Provided text:
+--
If you start and everyone has to trust their parents and teachers about parts of the world, so if your parents and teachers tell you most of these things are false, it's only Fox News or whatever that tells you the truth, and believing the teachers around you is a reasonable first move,
now you're...
Trusted source of evidence is giving you these sets of evidence.
So a lot of the times my worry is that it's not an ideation problem.
It's like a large-scale sustaining misinformation problem.
And if you make it pleasurable, it's simultaneously a little extra sticky, right?
So my worry is that what we should be looking for is...
Reasonable procedures in tainted informational environments, which is a different story from a purely psychological process.
And I think that story might be true of some people.
Yeah, look, look, yeah, no, I completely agree with that.
And in that sort of, that psychological frame I gave it, I don't want to overemphasize, you know, the biases and fallacies or the emotional motivations of the people.
Those are useful explanatory factors, but I definitely agree with you that they're not.
A necessary component at all.
But I probably would stick to my gun slightly in describing the process of the way in which they're evaluated as enacting bad scientific investigation principles,
I suppose.
However, this connects back to what you mentioned earlier on, which, again, I wanted to follow up on because I really think it's important.
Having a good trust network is and that we all necessarily rely on authoritative sources of information.
Like my opinions about climate change do not derive from a close inspection.
Of the raw data.
There is far, far too much of it.
We've talked about specialisation and so on.
So I'm just simply agreeing with you that in practical terms, in terms of how us or just people as just consumers of information and havers of opinions, probably the most important thing is figuring out the correct trust allocations to have.
And a lot of the people who are victims of conspiracy theories or adhere to them are not, there's nothing wrong with them psychologically.
Just as you said, they've simply, often through no fault of their own, allocated the trust to the wrong sources.
I mean, I'm really, sometimes I just really, like, sometimes I can tell a story that says, like, no, that procedure is totally reasonable.
Other times, I think, like, what it often seems like is, once you accept the belief system, it's self-sustaining, but what about the moment of acceptance?
And sometimes I think, like, what you might find is, Not like wildly rationality, but like a moment of weakness where you're like, oh yeah, that's nice to believe that person.
And then once you start doing that, rational procedures are self-sustaining to continue that belief.
So it's just like a little slip.
+--
Work to do:
a – Answer these questions from the transcript.
(i) What does the transcript call the problem that the first speaker says it is, instead of an ideation problem?
(ii) What reason is given for the speaker's opinions on climate change not coming from close inspection of the raw data?
(iii) In practical terms, what is said to be probably the most important thing for consumers of information?
b – Return the part of the transcript starting at "But I probably" and ending at "allocations to have.".

Material:
+--
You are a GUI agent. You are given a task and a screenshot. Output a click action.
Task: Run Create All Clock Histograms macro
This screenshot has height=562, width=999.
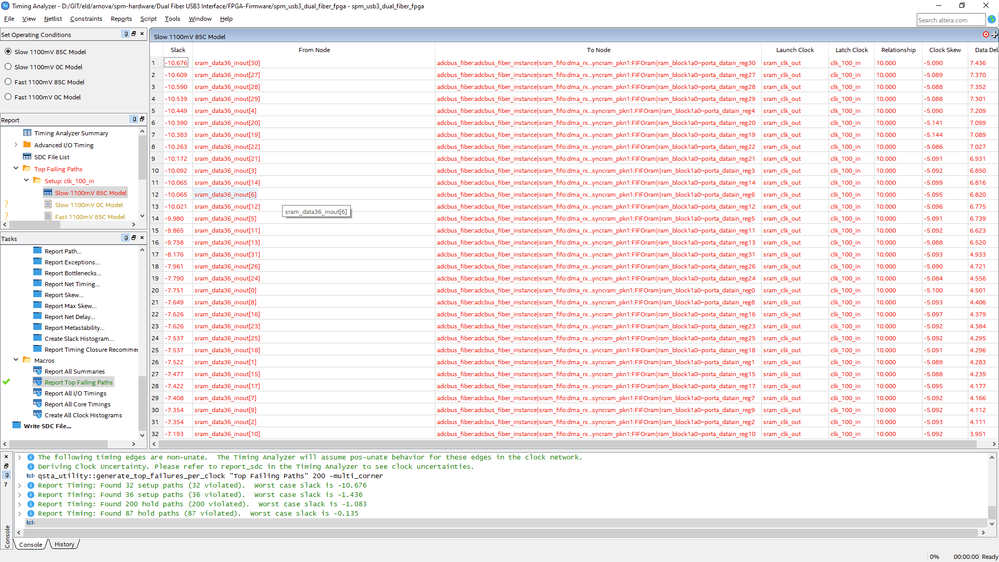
+--
Worked solutions:
a –
(i) A large-scale sustaining misinformation problem.
(ii) There is far, far too much of it.
(iii) Figuring out the correct trust allocations to have.

b –
But I probably would stick to my gun slightly in describing the process of the way in which they're evaluated as enacting bad scientific investigation principles,
I suppose.
However, this connects back to what you mentioned earlier on, which, again, I wanted to follow up on because I really think it's important.
Having a good trust network is and that we all necessarily rely on authoritative sources of information.
Like my opinions about climate change do not derive from a close inspection.
Of the raw data.
There is far, far too much of it.
We've talked about specialisation and so on.
So I'm just simply agreeing with you that in practical terms, in terms of how us or just people as just consumers of information and havers of opinions, probably the most important thing is figuring out the correct trust allocations to have.